The concern for Social wellbeing of a nation’s citizens is one of the top policy priority areas for any responsible government across the globe. This concern places a heavy burden on not only the national government but also attract international interest and interventions. Social welfare programmes emanating from this concern for wellbeing is one effort that is often used as criteria to measure the developmental interest of a government about its citizens. Given the fact that social welfare programmes remain people-oriented efforts, it is expectedly a close acquaintance of a democratic leadership. Democratic governance, having been experimented and accepted in Nigeria as the only people- oriented leadership process makes it an obvious sine qua non for an improved social welfare service delivery. This paper therefore explores the two separate but interrelated concepts of “democracy and social welfare” with a view to establishing the link and/ or extent to which democracy enhances qualitative social welfare services and improved living standard.

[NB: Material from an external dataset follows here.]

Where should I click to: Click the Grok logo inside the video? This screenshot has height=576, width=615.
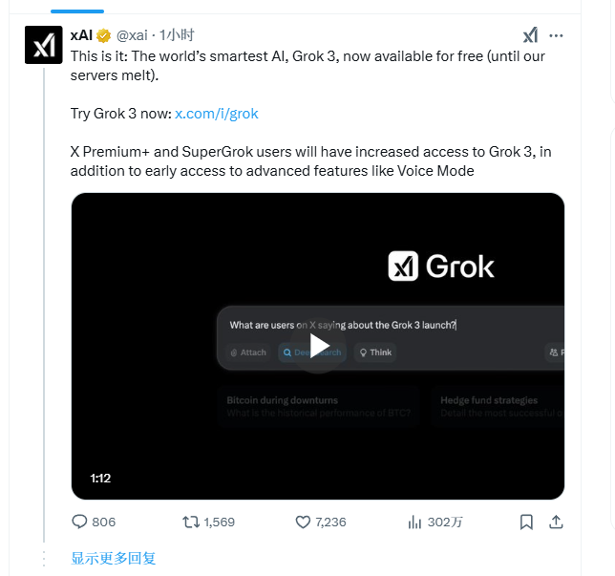point(441,267)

The paper obtained data principally from field survey and documented opinion on the on the Nigerian governments’ developmental and intervention policies and implementation strategies from 1999 to 2013. Aligning the paper to social democratic theory, it is maintained that  democratic government provides premise for social welfare services and remains a veritable platform to identifying and /or providing  transformational interventions that satisfy social needs at the grass root. The paper identifies some challenges for an effective and sustainable welfare service delivery to include inter-alia; lack of conducive environment for social welfare, inadequate demonstration of political will by the leadership to ensure wellbeing of citizens and whole scale corruption in the entire service delivery process. It is concluded that, the Nigeria government has well- articulated functional programmes that could address specific social needs but marred by the aforementioned challenges. Hence, social welfare services are operationally not effective to ensure wellbeing. There is need for a strong legislation to compel the provisions of necessary infrastructure for such interventions to be meaningful, prompt disbursement of funds, stiffer penalty on corrupt officials of service agencies, amongst other recommendations.  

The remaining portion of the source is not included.